### Work instructions
Each entry must be reproduced precisely as it stands.

[Items from a data source]

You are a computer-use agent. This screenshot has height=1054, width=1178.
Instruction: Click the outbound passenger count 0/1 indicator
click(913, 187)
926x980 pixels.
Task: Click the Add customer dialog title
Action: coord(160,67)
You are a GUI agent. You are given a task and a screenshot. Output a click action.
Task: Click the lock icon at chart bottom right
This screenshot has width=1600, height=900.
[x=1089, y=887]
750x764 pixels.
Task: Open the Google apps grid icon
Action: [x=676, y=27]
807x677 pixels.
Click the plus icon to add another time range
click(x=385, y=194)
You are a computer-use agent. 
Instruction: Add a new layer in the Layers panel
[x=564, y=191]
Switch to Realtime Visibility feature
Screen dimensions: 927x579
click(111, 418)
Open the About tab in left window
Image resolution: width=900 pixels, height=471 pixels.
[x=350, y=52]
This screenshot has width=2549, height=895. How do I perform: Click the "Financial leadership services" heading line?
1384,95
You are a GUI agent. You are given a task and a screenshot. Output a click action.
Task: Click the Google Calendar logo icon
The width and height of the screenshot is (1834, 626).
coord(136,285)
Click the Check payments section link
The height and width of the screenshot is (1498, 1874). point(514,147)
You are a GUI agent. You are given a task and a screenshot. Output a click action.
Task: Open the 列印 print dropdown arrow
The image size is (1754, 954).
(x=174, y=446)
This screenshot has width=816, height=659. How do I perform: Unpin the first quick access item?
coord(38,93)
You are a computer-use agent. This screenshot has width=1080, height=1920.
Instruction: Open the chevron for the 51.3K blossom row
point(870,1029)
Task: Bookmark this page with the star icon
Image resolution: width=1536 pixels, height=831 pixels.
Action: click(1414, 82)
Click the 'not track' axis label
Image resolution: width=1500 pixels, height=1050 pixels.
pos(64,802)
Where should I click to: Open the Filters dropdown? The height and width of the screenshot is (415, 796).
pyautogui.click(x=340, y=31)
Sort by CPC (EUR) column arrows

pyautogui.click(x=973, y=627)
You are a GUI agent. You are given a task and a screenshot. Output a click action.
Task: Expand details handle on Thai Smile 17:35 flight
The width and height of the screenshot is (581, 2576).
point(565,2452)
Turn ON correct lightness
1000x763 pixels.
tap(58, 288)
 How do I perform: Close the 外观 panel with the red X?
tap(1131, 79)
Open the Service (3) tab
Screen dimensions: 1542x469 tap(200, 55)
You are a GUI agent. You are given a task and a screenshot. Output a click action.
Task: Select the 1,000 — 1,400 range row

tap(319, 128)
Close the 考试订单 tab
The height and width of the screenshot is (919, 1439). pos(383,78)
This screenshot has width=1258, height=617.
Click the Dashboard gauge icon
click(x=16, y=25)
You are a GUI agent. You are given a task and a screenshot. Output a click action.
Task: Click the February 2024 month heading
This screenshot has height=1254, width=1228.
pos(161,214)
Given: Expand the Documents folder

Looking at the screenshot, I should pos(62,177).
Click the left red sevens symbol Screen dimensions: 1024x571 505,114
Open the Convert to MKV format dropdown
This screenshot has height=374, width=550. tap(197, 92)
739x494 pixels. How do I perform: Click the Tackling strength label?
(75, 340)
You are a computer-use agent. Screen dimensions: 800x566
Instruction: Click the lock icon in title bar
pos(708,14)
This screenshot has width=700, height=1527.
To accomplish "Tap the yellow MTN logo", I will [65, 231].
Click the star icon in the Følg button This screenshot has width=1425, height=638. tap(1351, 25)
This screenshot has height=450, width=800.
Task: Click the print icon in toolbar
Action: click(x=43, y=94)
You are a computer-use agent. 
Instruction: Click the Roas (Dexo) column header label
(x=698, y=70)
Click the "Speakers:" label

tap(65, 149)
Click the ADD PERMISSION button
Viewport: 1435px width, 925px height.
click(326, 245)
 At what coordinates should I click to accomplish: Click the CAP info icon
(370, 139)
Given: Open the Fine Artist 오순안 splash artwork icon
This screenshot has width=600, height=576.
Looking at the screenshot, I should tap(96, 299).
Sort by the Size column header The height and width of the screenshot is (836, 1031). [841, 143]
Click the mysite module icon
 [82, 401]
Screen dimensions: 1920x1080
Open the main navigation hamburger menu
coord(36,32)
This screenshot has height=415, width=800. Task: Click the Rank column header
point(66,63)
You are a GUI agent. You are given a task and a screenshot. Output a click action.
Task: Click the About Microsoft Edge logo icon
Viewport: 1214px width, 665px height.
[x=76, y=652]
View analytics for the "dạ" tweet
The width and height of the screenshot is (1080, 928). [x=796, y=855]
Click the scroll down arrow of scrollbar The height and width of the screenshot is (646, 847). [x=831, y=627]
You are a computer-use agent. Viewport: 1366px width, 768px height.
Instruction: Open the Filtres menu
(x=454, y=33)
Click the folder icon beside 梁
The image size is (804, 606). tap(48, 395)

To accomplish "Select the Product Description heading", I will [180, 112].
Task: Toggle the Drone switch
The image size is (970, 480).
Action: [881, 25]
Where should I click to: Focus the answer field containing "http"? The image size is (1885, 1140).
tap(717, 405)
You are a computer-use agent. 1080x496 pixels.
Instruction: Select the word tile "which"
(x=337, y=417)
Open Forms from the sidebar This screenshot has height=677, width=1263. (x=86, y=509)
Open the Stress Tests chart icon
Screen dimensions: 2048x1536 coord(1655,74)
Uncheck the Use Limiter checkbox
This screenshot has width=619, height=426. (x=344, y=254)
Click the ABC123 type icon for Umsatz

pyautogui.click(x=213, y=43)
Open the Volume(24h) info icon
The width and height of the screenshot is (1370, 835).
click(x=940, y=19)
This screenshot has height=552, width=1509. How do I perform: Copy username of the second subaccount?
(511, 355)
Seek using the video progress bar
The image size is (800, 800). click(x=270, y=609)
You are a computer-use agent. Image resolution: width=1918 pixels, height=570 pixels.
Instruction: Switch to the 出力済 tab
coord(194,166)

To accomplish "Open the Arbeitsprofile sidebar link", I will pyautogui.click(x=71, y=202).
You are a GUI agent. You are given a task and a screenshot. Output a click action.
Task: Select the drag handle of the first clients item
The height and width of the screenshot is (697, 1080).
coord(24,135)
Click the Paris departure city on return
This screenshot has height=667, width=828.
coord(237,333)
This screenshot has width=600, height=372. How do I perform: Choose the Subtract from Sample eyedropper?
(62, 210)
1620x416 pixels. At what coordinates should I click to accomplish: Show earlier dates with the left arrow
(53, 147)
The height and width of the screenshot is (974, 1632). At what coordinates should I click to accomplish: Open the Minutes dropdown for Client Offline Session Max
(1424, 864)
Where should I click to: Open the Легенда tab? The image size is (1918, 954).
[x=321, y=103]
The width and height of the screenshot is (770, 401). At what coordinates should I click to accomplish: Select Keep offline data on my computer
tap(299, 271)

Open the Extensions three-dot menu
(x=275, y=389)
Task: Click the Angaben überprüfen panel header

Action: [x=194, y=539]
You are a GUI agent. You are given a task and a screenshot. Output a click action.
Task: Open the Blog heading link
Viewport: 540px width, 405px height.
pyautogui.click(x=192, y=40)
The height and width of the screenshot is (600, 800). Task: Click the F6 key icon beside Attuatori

### Your response
You are a computer-use agent. This screenshot has height=1054, width=1178.
Instruction: Click the outbound passenger count 0/1 indicator
click(913, 187)
926x980 pixels.
Task: Click the Add customer dialog title
Action: coord(160,67)
You are a GUI agent. You are given a task and a screenshot. Output a click action.
Task: Click the lock icon at chart bottom right
This screenshot has width=1600, height=900.
[x=1089, y=887]
750x764 pixels.
Task: Open the Google apps grid icon
Action: [x=676, y=27]
807x677 pixels.
Click the plus icon to add another time range
click(x=385, y=194)
You are a computer-use agent. 
Instruction: Add a new layer in the Layers panel
[x=564, y=191]
Switch to Realtime Visibility feature
Screen dimensions: 927x579
click(111, 418)
Open the About tab in left window
Image resolution: width=900 pixels, height=471 pixels.
[x=350, y=52]
This screenshot has width=2549, height=895. How do I perform: Click the "Financial leadership services" heading line?
1384,95
You are a GUI agent. You are given a task and a screenshot. Output a click action.
Task: Click the Google Calendar logo icon
The width and height of the screenshot is (1834, 626).
coord(136,285)
Click the Check payments section link
The height and width of the screenshot is (1498, 1874). point(514,147)
You are a GUI agent. You are given a task and a screenshot. Output a click action.
Task: Open the 列印 print dropdown arrow
The image size is (1754, 954).
(x=174, y=446)
This screenshot has width=816, height=659. How do I perform: Unpin the first quick access item?
coord(38,93)
You are a computer-use agent. This screenshot has width=1080, height=1920.
Instruction: Open the chevron for the 51.3K blossom row
point(870,1029)
Task: Bookmark this page with the star icon
Image resolution: width=1536 pixels, height=831 pixels.
Action: click(1414, 82)
Click the 'not track' axis label
Image resolution: width=1500 pixels, height=1050 pixels.
pos(64,802)
Where should I click to: Open the Filters dropdown? The height and width of the screenshot is (415, 796).
pyautogui.click(x=340, y=31)
Sort by CPC (EUR) column arrows

pyautogui.click(x=973, y=627)
You are a GUI agent. You are given a task and a screenshot. Output a click action.
Task: Expand details handle on Thai Smile 17:35 flight
The width and height of the screenshot is (581, 2576).
point(565,2452)
Turn ON correct lightness
1000x763 pixels.
tap(58, 288)
 How do I perform: Close the 外观 panel with the red X?
tap(1131, 79)
Open the Service (3) tab
Screen dimensions: 1542x469 tap(200, 55)
You are a GUI agent. You are given a task and a screenshot. Output a click action.
Task: Select the 1,000 — 1,400 range row

tap(319, 128)
Close the 考试订单 tab
The height and width of the screenshot is (919, 1439). pos(383,78)
This screenshot has width=1258, height=617.
Click the Dashboard gauge icon
click(x=16, y=25)
You are a GUI agent. You are given a task and a screenshot. Output a click action.
Task: Click the February 2024 month heading
This screenshot has height=1254, width=1228.
pos(161,214)
Given: Expand the Documents folder

Looking at the screenshot, I should pos(62,177).
Click the left red sevens symbol Screen dimensions: 1024x571 505,114
Open the Convert to MKV format dropdown
This screenshot has height=374, width=550. tap(197, 92)
739x494 pixels. How do I perform: Click the Tackling strength label?
(75, 340)
You are a computer-use agent. Screen dimensions: 800x566
Instruction: Click the lock icon in title bar
pos(708,14)
This screenshot has width=700, height=1527.
To accomplish "Tap the yellow MTN logo", I will [65, 231].
Click the star icon in the Følg button This screenshot has width=1425, height=638. tap(1351, 25)
This screenshot has height=450, width=800.
Task: Click the print icon in toolbar
Action: click(x=43, y=94)
You are a computer-use agent. 
Instruction: Click the Roas (Dexo) column header label
(x=698, y=70)
Click the "Speakers:" label

tap(65, 149)
Click the ADD PERMISSION button
Viewport: 1435px width, 925px height.
click(326, 245)
 At what coordinates should I click to accomplish: Click the CAP info icon
(370, 139)
Given: Open the Fine Artist 오순안 splash artwork icon
This screenshot has width=600, height=576.
Looking at the screenshot, I should tap(96, 299).
Sort by the Size column header The height and width of the screenshot is (836, 1031). [841, 143]
Click the mysite module icon
 [82, 401]
Screen dimensions: 1920x1080
Open the main navigation hamburger menu
coord(36,32)
This screenshot has height=415, width=800. Task: Click the Rank column header
point(66,63)
You are a GUI agent. You are given a task and a screenshot. Output a click action.
Task: Click the About Microsoft Edge logo icon
Viewport: 1214px width, 665px height.
[x=76, y=652]
View analytics for the "dạ" tweet
The width and height of the screenshot is (1080, 928). [x=796, y=855]
Click the scroll down arrow of scrollbar The height and width of the screenshot is (646, 847). [x=831, y=627]
You are a computer-use agent. Viewport: 1366px width, 768px height.
Instruction: Open the Filtres menu
(x=454, y=33)
Click the folder icon beside 梁
The image size is (804, 606). tap(48, 395)

To accomplish "Select the Product Description heading", I will [180, 112].
Task: Toggle the Drone switch
The image size is (970, 480).
Action: [881, 25]
Where should I click to: Focus the answer field containing "http"? The image size is (1885, 1140).
tap(717, 405)
You are a computer-use agent. 1080x496 pixels.
Instruction: Select the word tile "which"
(x=337, y=417)
Open Forms from the sidebar This screenshot has height=677, width=1263. (x=86, y=509)
Open the Stress Tests chart icon
Screen dimensions: 2048x1536 coord(1655,74)
Uncheck the Use Limiter checkbox
This screenshot has width=619, height=426. (x=344, y=254)
Click the ABC123 type icon for Umsatz

pyautogui.click(x=213, y=43)
Open the Volume(24h) info icon
The width and height of the screenshot is (1370, 835).
click(x=940, y=19)
This screenshot has height=552, width=1509. How do I perform: Copy username of the second subaccount?
(511, 355)
Seek using the video progress bar
The image size is (800, 800). click(x=270, y=609)
You are a computer-use agent. Image resolution: width=1918 pixels, height=570 pixels.
Instruction: Switch to the 出力済 tab
coord(194,166)

To accomplish "Open the Arbeitsprofile sidebar link", I will pyautogui.click(x=71, y=202).
You are a GUI agent. You are given a task and a screenshot. Output a click action.
Task: Select the drag handle of the first clients item
The height and width of the screenshot is (697, 1080).
coord(24,135)
Click the Paris departure city on return
This screenshot has height=667, width=828.
coord(237,333)
This screenshot has width=600, height=372. How do I perform: Choose the Subtract from Sample eyedropper?
(62, 210)
1620x416 pixels. At what coordinates should I click to accomplish: Show earlier dates with the left arrow
(53, 147)
The height and width of the screenshot is (974, 1632). At what coordinates should I click to accomplish: Open the Minutes dropdown for Client Offline Session Max
(1424, 864)
Where should I click to: Open the Легенда tab? The image size is (1918, 954).
[x=321, y=103]
The width and height of the screenshot is (770, 401). At what coordinates should I click to accomplish: Select Keep offline data on my computer
tap(299, 271)

Open the Extensions three-dot menu
(x=275, y=389)
Task: Click the Angaben überprüfen panel header

Action: [x=194, y=539]
You are a GUI agent. You are given a task and a screenshot. Output a click action.
Task: Open the Blog heading link
Viewport: 540px width, 405px height.
pyautogui.click(x=192, y=40)
The height and width of the screenshot is (600, 800). Task: Click the F6 key icon beside Attuatori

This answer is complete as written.